Tout à la fois "souhaitée" par le ministre de la Justice et "demandée" à ce dernier par le Premier ministre en réaction à l'augmentation des agressions à l'encontre des élus locaux déplorée cet été  (v. notre article), cette réunion – à laquelle participaient le Premier ministre, les ministres de l’Intérieur, de la Cohésion des territoires et de la Justice ainsi que le porte-parole du gouvernement – a été "constructive et positive", de l'aveu de Gaël Perdriau, président de la commission Sécurité de France Urbaine et maire de Saint-Étienne, interrogé par Localtis : "On a été écouté, on a été entendu. Ministres et élus se sont retrouvés sur les constats et les moyens à mettre en œuvre."

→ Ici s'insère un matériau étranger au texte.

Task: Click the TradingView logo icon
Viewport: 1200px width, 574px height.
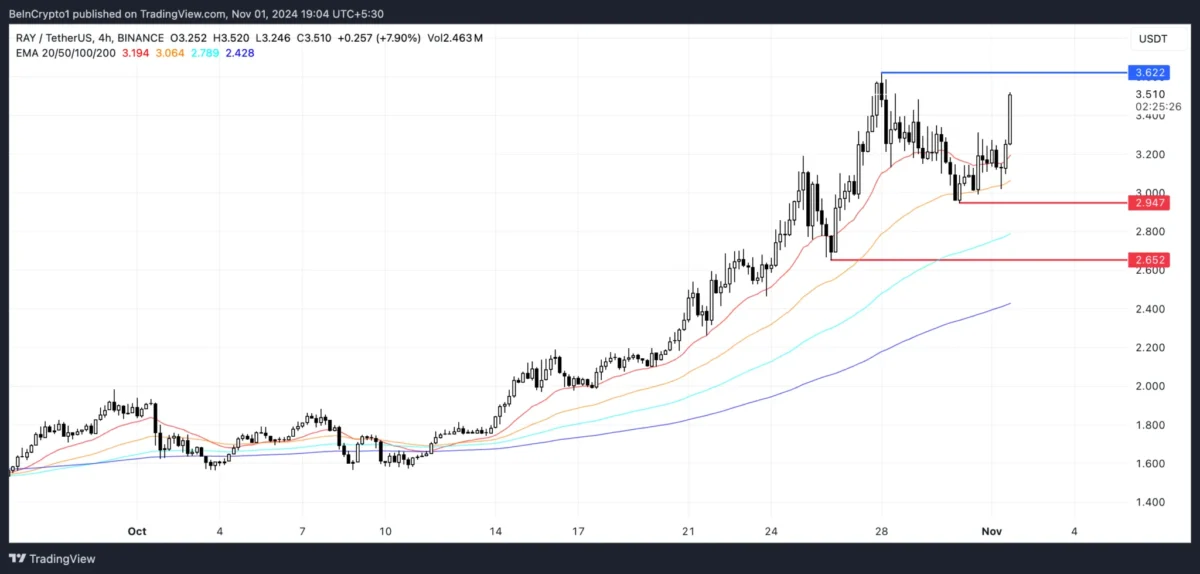Action: [x=18, y=558]
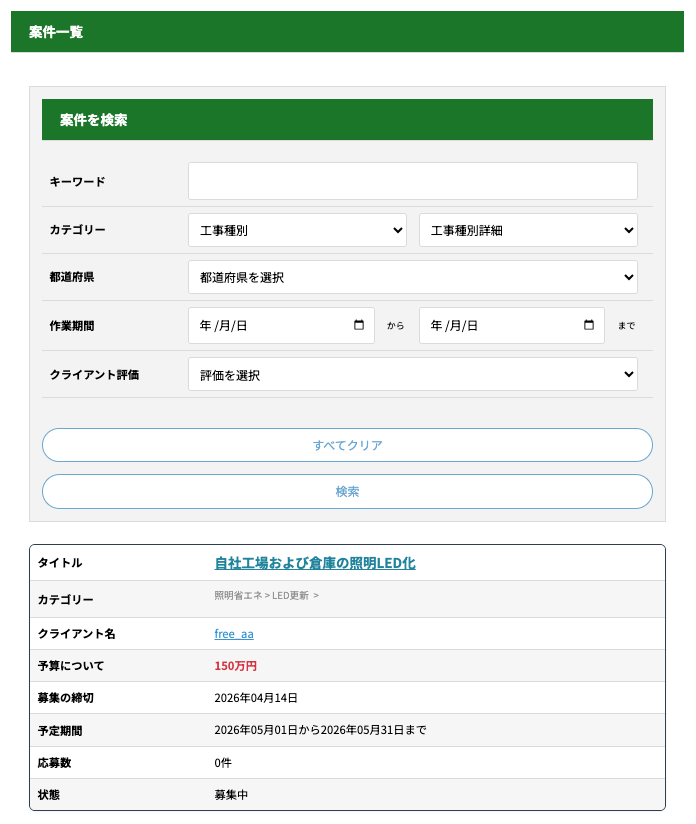Open the 評価を選択 client rating dropdown
Viewport: 696px width, 824px height.
(412, 375)
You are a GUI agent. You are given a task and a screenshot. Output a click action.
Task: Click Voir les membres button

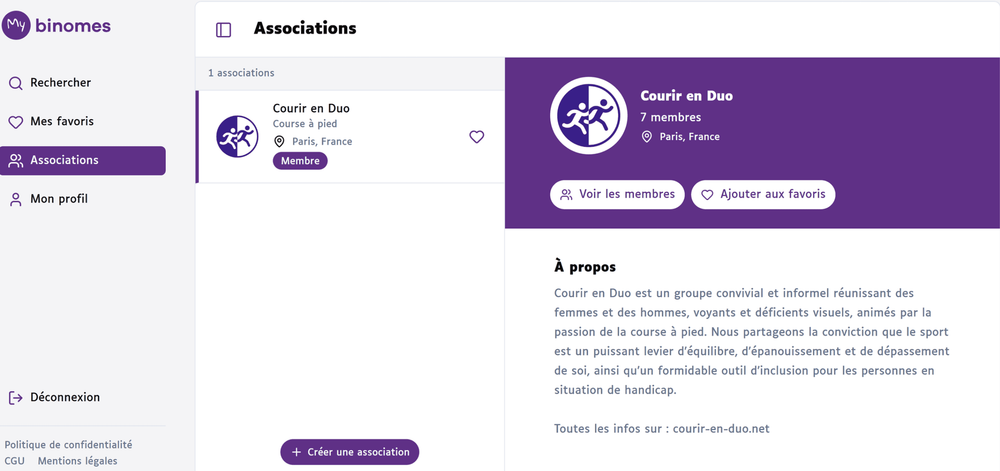(x=618, y=194)
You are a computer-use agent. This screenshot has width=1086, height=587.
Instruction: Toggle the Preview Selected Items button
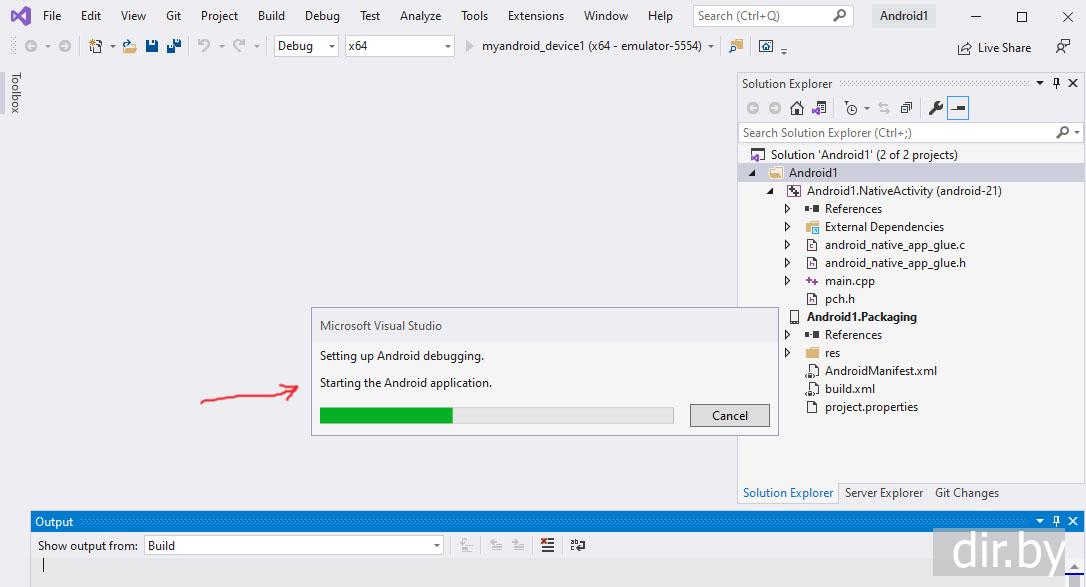[x=958, y=108]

Côté constats, Gaël Perdriau souligne que les élus ont insisté sur le fait que "l’exacerbation des faits de violence, déplorée depuis la sortie du confinement par toutes les communes, urbaines comme rurales, sur l’ensemble de leur territoire, ne concern[ait] malheureusement pas que les élus, et plus généralement les représentants de l’autorité, mais bien l’ensemble des Français". Outre les agressions, l'élu stéphanois relève tout à trac l'essor des tapages, des conflits de voisinage, des violences intrafamiliales, etc.

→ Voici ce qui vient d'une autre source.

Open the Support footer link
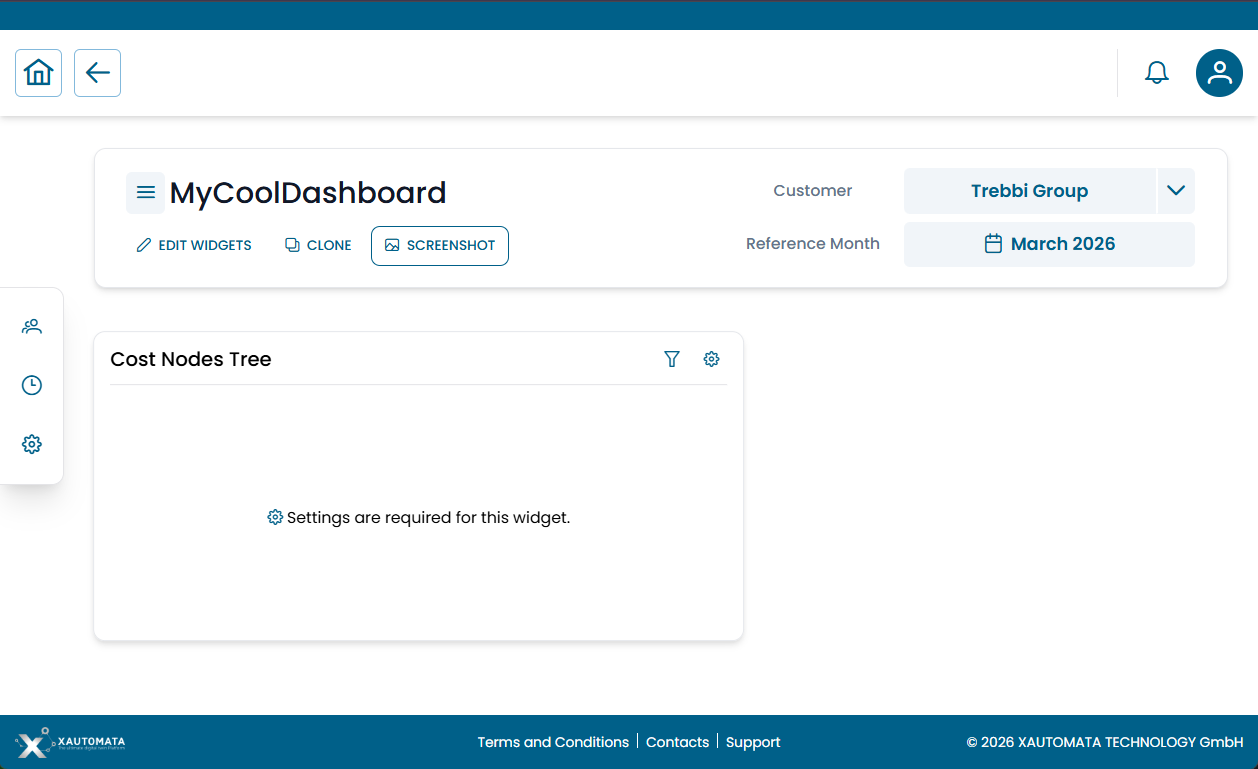 (x=753, y=742)
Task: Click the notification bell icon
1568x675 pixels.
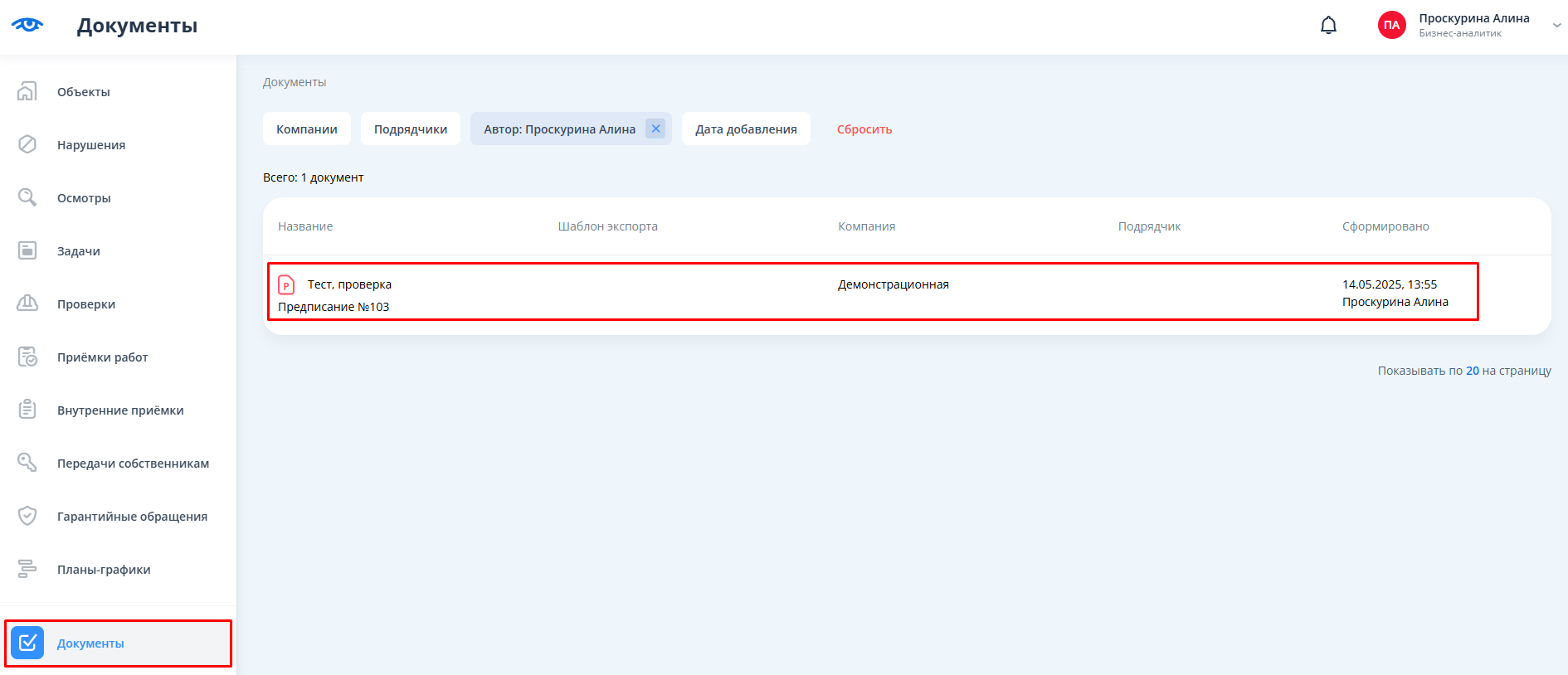Action: [1328, 26]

Cette unanimité sur le constat peut néanmoins surprendre, tant la "montée de l'insécurité" a donné lieu à d’âpres échanges ces derniers jours. La veille de la réunion, le ministre de la Justice la réfutait d'ailleurs sur Europe 1, dénonçant la "surenchère populiste" de l’opposition en la matière – avec notamment dans le viseur "l’été Orange mécanique" de Xavier Bertrand ou la dénonciation des "barbares" faite par Valérie Pécresse. "La France n’est pas un coupe-gorge", s’est-il emporté. 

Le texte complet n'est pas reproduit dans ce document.